§ Exercise objective
The full set of lines below has to be written out again exactly.

Segment Start: Extracted material

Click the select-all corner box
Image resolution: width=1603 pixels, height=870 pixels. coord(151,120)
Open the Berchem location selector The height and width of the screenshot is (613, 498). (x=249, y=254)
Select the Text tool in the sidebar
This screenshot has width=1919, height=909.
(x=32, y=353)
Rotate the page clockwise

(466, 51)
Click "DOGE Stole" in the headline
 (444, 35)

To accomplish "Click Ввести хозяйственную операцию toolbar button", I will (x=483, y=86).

Segment End: Extracted material

§ Task solution
Click the select-all corner box
Image resolution: width=1603 pixels, height=870 pixels. coord(151,120)
Open the Berchem location selector The height and width of the screenshot is (613, 498). (x=249, y=254)
Select the Text tool in the sidebar
This screenshot has width=1919, height=909.
(x=32, y=353)
Rotate the page clockwise

(466, 51)
Click "DOGE Stole" in the headline
 (444, 35)

To accomplish "Click Ввести хозяйственную операцию toolbar button", I will (x=483, y=86).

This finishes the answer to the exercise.